**What is required:**
Tell me how many lines in the data include "start", and keep the reply to that number.

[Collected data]
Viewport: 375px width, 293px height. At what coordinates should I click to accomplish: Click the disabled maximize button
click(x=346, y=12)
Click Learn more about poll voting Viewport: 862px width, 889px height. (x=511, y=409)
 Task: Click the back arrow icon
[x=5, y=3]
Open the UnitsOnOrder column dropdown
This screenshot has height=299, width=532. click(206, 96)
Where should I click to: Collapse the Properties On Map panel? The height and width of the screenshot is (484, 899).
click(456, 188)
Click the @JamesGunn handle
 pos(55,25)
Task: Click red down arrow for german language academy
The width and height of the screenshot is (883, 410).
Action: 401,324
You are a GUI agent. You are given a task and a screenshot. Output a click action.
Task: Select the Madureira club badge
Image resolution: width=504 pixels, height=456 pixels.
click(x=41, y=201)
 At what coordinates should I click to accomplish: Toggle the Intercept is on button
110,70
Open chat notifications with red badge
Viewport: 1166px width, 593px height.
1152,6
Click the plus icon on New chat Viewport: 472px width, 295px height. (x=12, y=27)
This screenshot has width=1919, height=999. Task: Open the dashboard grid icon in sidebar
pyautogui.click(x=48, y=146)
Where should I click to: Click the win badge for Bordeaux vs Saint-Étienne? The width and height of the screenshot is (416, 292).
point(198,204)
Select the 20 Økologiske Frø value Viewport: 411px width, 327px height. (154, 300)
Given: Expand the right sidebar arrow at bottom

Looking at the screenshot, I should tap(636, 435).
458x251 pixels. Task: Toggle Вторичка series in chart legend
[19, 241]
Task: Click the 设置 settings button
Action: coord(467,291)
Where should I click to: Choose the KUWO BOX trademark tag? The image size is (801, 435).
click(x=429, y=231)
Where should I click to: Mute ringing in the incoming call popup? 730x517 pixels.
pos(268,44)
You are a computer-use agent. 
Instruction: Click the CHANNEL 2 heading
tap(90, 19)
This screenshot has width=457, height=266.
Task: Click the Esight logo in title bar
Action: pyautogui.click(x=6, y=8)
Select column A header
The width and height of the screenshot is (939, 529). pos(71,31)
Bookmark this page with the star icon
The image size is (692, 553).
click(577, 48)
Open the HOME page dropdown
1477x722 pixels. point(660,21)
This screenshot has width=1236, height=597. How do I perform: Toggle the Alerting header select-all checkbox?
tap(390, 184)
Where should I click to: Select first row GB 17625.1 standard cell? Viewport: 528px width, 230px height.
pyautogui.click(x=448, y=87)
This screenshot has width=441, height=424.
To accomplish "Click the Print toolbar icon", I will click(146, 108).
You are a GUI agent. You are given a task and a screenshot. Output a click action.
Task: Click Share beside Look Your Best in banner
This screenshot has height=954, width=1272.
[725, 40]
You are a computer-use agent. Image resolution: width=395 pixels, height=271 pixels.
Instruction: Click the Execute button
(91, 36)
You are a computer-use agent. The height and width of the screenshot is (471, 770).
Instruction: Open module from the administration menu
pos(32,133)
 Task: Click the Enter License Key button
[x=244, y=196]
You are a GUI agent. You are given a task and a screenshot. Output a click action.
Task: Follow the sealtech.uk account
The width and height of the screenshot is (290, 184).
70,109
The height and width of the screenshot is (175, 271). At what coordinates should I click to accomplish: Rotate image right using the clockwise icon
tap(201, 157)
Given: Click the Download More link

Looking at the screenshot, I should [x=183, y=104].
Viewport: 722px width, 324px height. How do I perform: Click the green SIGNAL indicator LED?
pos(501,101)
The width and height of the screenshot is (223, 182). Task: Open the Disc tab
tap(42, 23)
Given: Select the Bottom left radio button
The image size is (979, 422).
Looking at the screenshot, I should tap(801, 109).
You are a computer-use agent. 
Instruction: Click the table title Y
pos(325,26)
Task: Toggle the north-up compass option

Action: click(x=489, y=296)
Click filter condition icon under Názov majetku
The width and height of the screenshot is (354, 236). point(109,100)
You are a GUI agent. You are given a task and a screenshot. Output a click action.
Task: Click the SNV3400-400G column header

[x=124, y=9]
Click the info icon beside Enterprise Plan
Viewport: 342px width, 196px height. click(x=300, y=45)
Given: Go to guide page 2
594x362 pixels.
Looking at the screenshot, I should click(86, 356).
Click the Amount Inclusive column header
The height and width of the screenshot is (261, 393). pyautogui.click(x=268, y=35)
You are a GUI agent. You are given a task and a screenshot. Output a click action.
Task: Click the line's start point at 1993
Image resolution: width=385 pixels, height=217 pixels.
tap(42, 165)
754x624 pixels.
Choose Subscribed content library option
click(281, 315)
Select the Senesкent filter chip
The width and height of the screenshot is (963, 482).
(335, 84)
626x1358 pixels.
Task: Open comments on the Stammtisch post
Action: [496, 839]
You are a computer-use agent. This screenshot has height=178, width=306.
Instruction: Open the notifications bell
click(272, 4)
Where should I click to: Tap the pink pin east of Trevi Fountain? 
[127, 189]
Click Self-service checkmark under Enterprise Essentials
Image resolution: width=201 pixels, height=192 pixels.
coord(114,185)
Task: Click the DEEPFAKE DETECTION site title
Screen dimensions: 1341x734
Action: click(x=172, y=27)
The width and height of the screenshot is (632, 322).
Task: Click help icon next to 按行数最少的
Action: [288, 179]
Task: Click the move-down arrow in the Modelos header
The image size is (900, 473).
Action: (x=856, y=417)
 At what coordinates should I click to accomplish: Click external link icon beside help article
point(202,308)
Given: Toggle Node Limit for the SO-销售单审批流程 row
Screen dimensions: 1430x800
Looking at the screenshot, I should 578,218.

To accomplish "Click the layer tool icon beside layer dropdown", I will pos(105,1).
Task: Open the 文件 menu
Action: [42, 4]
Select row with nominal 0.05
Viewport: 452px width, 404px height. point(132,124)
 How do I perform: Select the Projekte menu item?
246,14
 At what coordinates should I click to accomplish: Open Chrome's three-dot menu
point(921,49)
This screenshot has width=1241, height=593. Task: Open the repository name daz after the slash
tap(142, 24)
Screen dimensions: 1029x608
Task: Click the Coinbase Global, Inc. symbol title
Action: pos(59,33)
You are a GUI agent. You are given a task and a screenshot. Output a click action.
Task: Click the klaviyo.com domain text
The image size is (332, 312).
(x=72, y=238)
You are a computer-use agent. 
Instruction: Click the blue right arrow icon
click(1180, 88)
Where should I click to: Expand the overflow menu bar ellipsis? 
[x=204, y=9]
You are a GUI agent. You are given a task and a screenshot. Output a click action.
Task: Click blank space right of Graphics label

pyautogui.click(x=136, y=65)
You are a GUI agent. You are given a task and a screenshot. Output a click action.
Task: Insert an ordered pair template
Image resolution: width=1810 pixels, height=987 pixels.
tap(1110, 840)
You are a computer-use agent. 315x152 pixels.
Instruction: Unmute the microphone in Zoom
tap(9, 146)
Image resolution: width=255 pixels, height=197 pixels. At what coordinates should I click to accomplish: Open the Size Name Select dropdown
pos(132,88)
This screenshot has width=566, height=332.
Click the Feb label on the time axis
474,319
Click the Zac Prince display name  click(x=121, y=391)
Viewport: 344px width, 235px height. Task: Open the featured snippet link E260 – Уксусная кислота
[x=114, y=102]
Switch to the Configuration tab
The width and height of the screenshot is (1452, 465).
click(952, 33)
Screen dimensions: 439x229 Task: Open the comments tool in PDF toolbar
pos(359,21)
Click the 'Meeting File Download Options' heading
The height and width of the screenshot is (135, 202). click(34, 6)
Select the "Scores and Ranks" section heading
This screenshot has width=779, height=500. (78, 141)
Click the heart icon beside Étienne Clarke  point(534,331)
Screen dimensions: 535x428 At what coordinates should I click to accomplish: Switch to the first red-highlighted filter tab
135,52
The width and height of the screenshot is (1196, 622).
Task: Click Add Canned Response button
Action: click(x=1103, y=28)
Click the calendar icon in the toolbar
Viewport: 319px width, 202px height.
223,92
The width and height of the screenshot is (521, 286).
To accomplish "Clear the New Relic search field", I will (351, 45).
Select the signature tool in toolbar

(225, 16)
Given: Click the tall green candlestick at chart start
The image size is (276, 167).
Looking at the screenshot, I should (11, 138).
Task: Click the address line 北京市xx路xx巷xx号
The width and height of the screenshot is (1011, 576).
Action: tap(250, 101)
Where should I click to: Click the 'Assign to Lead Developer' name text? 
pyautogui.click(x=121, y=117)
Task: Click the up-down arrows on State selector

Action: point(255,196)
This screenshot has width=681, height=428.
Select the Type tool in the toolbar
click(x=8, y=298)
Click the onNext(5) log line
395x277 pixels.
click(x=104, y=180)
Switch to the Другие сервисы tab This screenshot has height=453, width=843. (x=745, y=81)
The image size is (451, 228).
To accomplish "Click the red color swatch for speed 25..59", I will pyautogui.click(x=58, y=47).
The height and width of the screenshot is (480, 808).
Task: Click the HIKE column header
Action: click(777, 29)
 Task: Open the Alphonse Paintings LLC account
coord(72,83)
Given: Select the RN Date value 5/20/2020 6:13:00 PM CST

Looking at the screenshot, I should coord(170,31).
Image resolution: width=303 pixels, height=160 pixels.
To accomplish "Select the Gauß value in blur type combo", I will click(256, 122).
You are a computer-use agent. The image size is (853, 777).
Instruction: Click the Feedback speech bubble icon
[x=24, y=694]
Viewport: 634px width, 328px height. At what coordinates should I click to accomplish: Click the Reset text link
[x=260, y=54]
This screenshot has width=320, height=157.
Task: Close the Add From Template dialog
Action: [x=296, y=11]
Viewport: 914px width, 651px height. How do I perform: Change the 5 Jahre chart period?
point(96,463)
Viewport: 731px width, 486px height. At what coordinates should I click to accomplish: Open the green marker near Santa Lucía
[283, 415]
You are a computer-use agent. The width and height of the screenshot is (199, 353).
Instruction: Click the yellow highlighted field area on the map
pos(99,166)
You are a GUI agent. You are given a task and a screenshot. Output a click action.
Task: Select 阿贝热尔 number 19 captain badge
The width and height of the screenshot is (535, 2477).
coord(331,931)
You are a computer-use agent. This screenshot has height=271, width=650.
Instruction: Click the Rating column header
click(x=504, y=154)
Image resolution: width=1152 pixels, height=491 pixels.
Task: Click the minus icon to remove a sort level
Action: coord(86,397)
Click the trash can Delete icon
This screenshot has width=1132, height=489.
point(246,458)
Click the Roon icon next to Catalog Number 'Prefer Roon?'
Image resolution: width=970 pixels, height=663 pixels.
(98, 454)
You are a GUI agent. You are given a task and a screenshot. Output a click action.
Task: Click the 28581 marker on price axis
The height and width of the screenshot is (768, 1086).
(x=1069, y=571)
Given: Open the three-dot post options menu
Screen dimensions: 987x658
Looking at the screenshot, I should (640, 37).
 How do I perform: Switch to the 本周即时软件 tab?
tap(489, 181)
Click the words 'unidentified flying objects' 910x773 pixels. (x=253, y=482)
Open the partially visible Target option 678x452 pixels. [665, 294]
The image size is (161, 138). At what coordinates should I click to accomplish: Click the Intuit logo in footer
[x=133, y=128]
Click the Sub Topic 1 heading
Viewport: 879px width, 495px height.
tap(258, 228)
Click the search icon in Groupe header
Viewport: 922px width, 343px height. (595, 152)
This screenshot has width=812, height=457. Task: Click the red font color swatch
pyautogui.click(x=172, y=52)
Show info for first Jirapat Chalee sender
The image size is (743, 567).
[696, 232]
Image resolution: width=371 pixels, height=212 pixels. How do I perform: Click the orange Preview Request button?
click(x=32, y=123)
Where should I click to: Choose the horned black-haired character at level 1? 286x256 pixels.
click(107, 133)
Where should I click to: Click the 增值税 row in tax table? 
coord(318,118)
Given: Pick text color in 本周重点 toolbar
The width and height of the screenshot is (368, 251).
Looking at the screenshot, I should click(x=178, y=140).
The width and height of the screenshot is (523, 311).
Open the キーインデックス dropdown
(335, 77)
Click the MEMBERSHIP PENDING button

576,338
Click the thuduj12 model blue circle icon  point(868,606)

**Answer to the exercise:**
2